I stayed up terribly late that night, partly due to the blistering heat, which had officially turned into a sweltering, though apparently short-lived heat wave, but mostly because I was awaiting a reply back from the text I'd sent Luke ten minutes before.

 

I don't know what motivated me to do it - a pang of bravery drove me to digging out my phone out of my perfume sample-stacked drawer, quickly typing a simple, yet genial message, and by the time I'd pressed the 'send' button, I'd awakened from my dreamy haze, surprised by my out-of-character actions.

 

Usually, I was always too apprehensive to be the one to make the first move, which would give me the jitters and make me a nervous wreck, so I was utterly unsure where my new-found boldness came from.
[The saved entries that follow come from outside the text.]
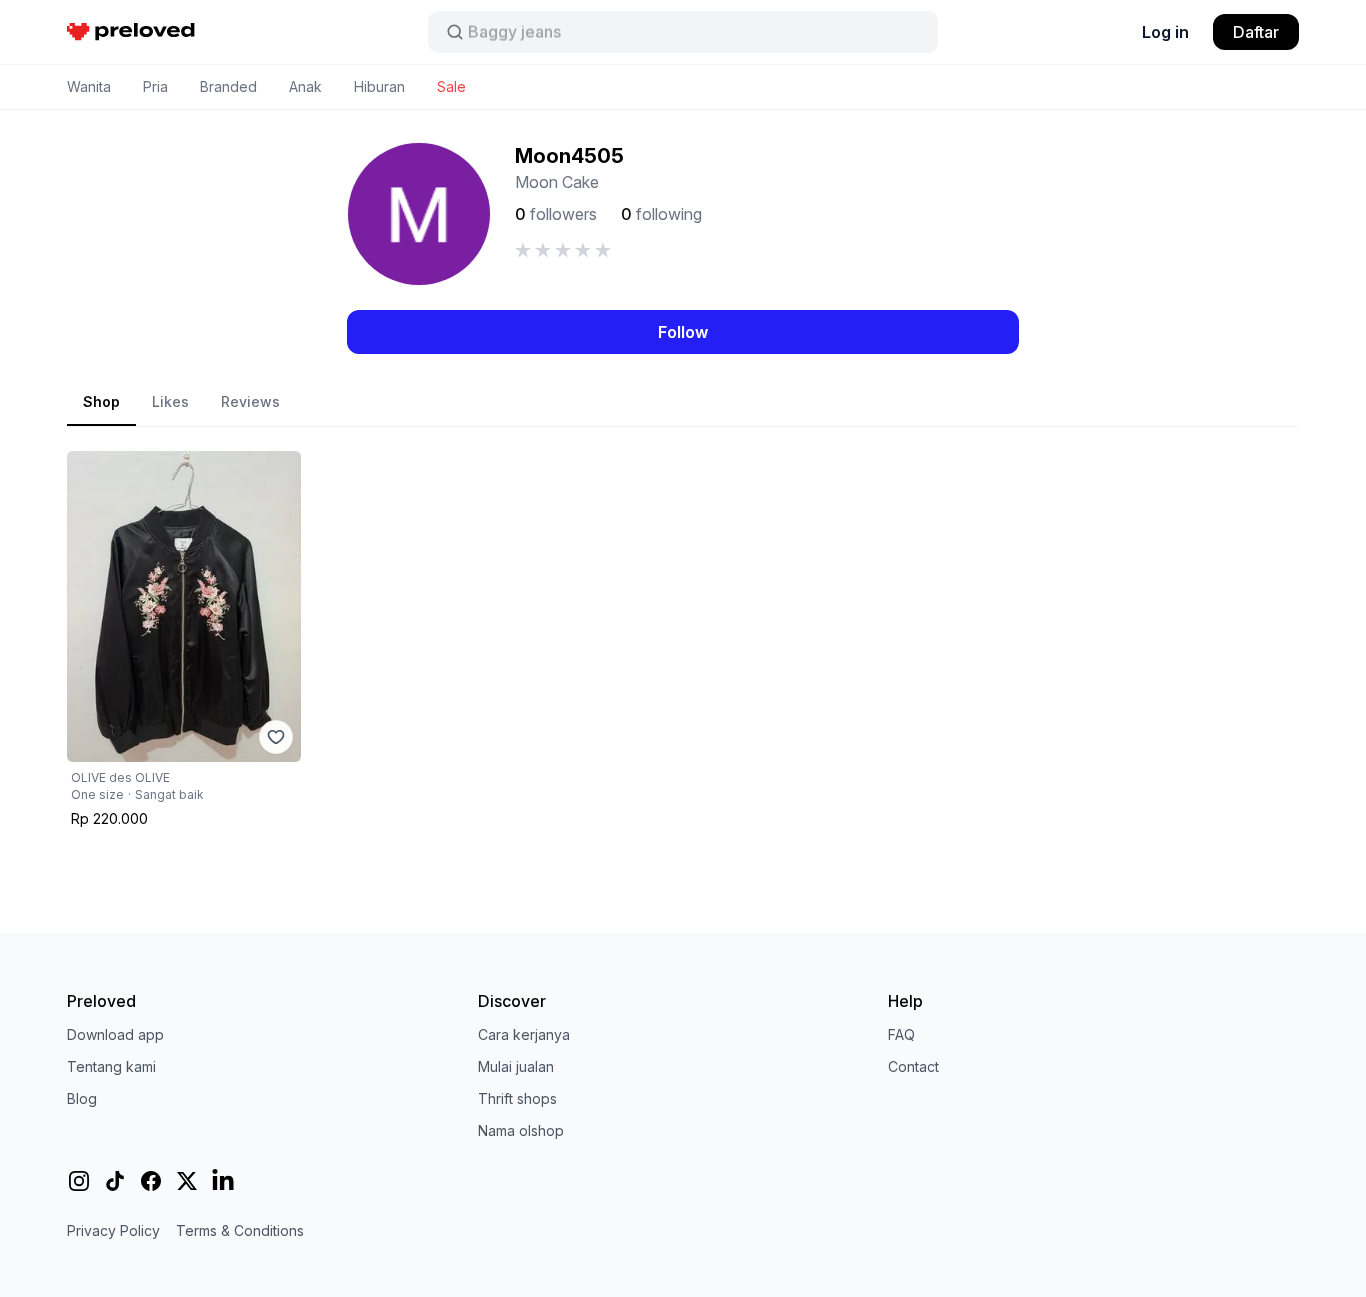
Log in (1165, 32)
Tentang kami (111, 1066)
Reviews (250, 401)
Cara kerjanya (524, 1034)
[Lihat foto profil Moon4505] (419, 214)
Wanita (89, 86)
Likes (170, 401)
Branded (228, 86)
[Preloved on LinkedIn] (223, 1181)
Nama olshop (521, 1130)
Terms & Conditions (240, 1230)
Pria (155, 86)
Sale (451, 86)
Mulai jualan (516, 1066)
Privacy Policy (113, 1230)
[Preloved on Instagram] (79, 1181)
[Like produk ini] (276, 737)
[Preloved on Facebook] (151, 1181)
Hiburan (379, 86)
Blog (82, 1098)
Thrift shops (517, 1098)
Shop (101, 401)
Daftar (1256, 32)
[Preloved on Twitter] (187, 1181)
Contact (913, 1066)
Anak (305, 86)
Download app (115, 1034)
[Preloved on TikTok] (115, 1181)
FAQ (901, 1034)
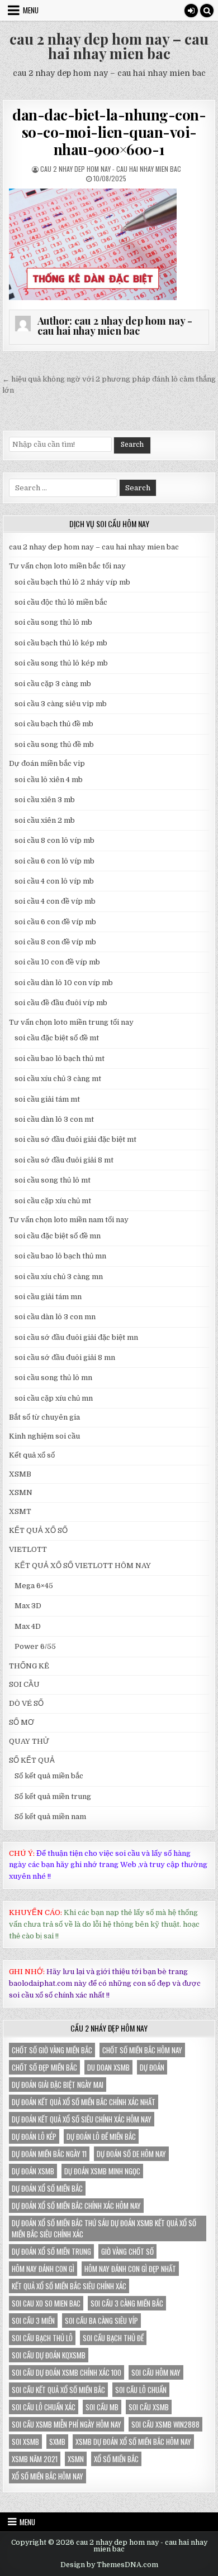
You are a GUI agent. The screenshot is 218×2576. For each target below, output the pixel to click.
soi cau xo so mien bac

As I kept reminding myself, if anything did occur, I'd be experiencing a whole new adventure with Luke, who, despite sharing a few of Joel's irresistible traits, was unique in his own way. This time, I could start afresh without being the centre of a massive upset or getting lost in the middle of the menacing woods.

 

This time, I was free.

 

For the past day, Luke had been the only person - the sole thing - in my distorted mind, which rewinded every single word, each heart-fluttering smile and break-the-ice laughs, and my heart raced with an unsourceable energy whenever I thought of meeting him again. Sure, he might've considered a reunion - how that 50-years-in-the-future-after-school word made me cringe - within a few weeks, but temptation believed otherwise.

 

I wanted to see him sooner than expected and talk as freely as we did in the filled-to-the-brim restaurant, albeit without a crowd listening to our every word.

 

When the ringtone rang through the still, silent air, I almost jumped out of my skin as if I'd just seen a ghost, even though I'd spent the previous ten minutes anticipating the message. Brushing my hands shakily through my sweaty locks of hair, I grasped my phone from the desk in a breathless rush and read the reply, my eyes darting from each word to another.

 

Sure, I'll meet up with you tomorrow. 2pm ok?

 

It couldn't have been better.

 

*********

 

I eagerly skipped through the daisy-scattered park, which was strangely peaceful for an afternoon, and my lip gloss and Tic Tac-filled handbag bumped against my hips as I moved to an imaginary rhythm, beyond thrilled that I was going to rendez-vous with Luke, who may have become my new and first male friend. A tell-tale sign of change.